[start Dataset rows]
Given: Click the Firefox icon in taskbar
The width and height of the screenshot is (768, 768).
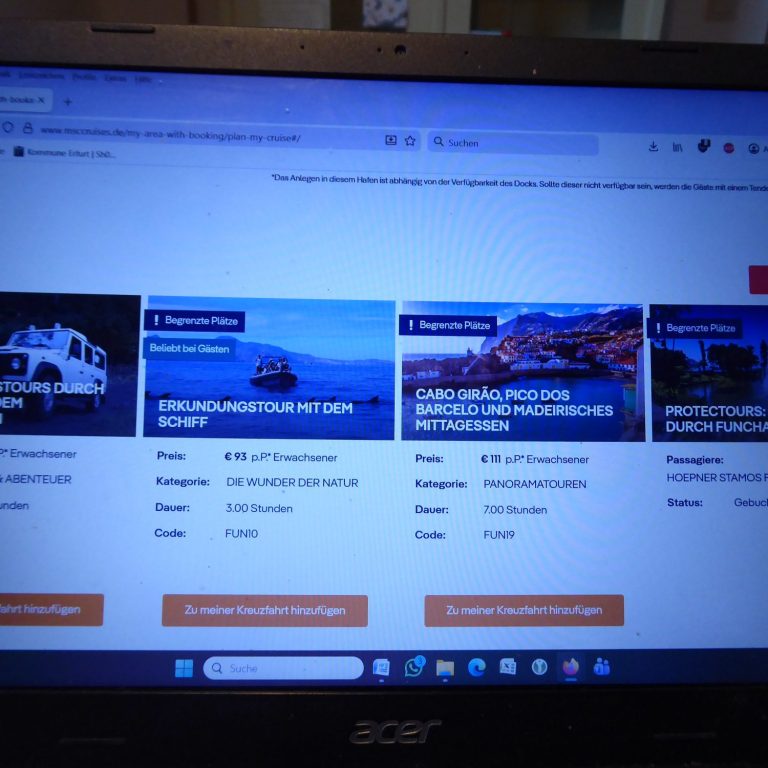Looking at the screenshot, I should (x=570, y=666).
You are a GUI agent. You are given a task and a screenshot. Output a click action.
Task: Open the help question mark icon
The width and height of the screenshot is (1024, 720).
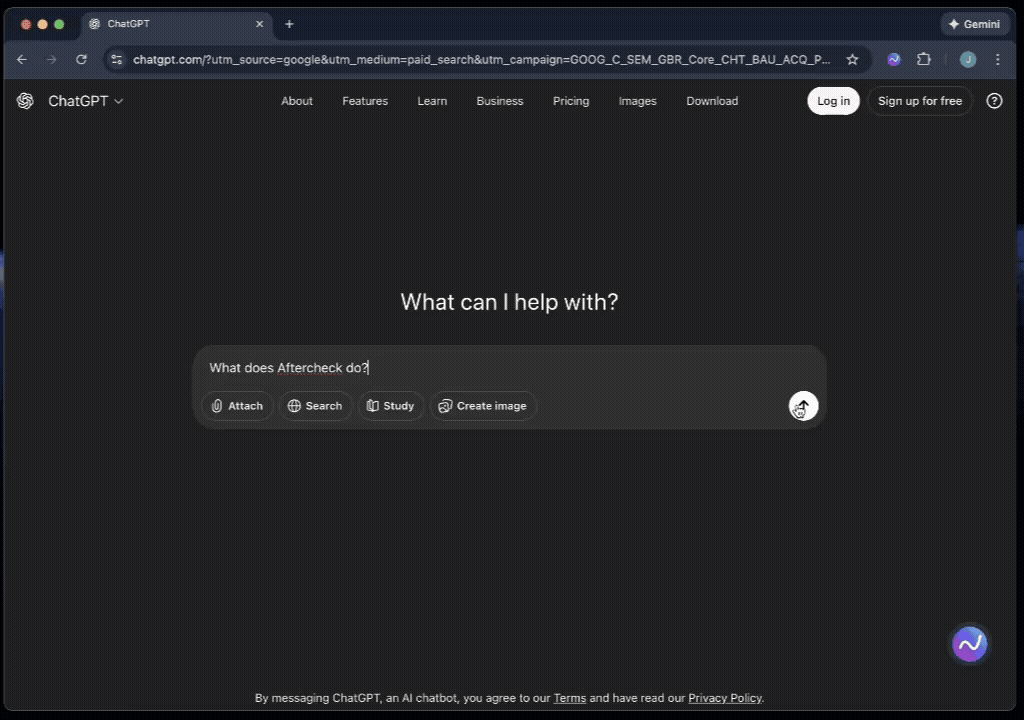pos(994,101)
[end Dataset rows]
Reproduce the text lines of every row above verbatim, leaving out the pictures.

Given: Click the Firefox icon in taskbar
The width and height of the screenshot is (768, 768).
Looking at the screenshot, I should (x=570, y=666).
You are a GUI agent. You are given a task and a screenshot. Output a click action.
Task: Open the help question mark icon
The width and height of the screenshot is (1024, 720).
pos(994,101)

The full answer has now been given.